2.4.2 the related operator window (windowLength, slideInterval)-> calculates a new DStreamcountByWindow (windowLength, slideInterval)-> the number of sliding windows of elements in the return stream reduceByWindow (func, windowLength, slideInterval)-> based on the windowed batch data generated by the source DStream-> returns a single element stream.
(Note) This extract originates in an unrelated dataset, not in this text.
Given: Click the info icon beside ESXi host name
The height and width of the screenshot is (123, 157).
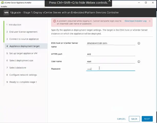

Use the function func to aggregate the elements of the stream at sliding intervals to create this single-element flow. The function must be associated so that the calculation can be calculated correctly in parallel. ReduceByKeyAndWindow (func, windowLength, slideInterval, [numTasks])-> is applied to a DStream consisting of a pair of (KMagi V) and returns a new DStream consisting of a pair of (KMagne V). The value of each key is aggregated by a given reduce function. Note: by default, this operator takes advantage of Spark's default number of concurrent tasks to group. You can use the numTasks parameter to set different tasks reduceByKeyAndWindow (func, invFunc, windowLength, slideInterval, [numTasks])-> a more efficient version of reduceByKeyAndWindow () above, where the reduce value of each window is incremented using the reduce calculation results of the previous window. This is done by reduce the new data entering the sliding window and "inverse reducing" the old data that leaves the window. One example is to "add and subtract" the value of the key when the window slides. However, it is only applicable to the "reversible subtraction function (invertible reduce functions)", that is, the subtraction function with the corresponding "anti-subtraction" function (as a parameter invFunc). Like reduceByKeyAndWindow, the number of reduce tasks can be configured with optional parameters. Note that checkpoints must be enabled to use this operation. CountByValueAndWindow (windowLength, slideInterval, [numTasks])-> is applied to a DStream consisting of a pair of (KMagol V) and returns a new DStream consisting of a pair of (KMagne V). The value of each key is how often they appear in the sliding window.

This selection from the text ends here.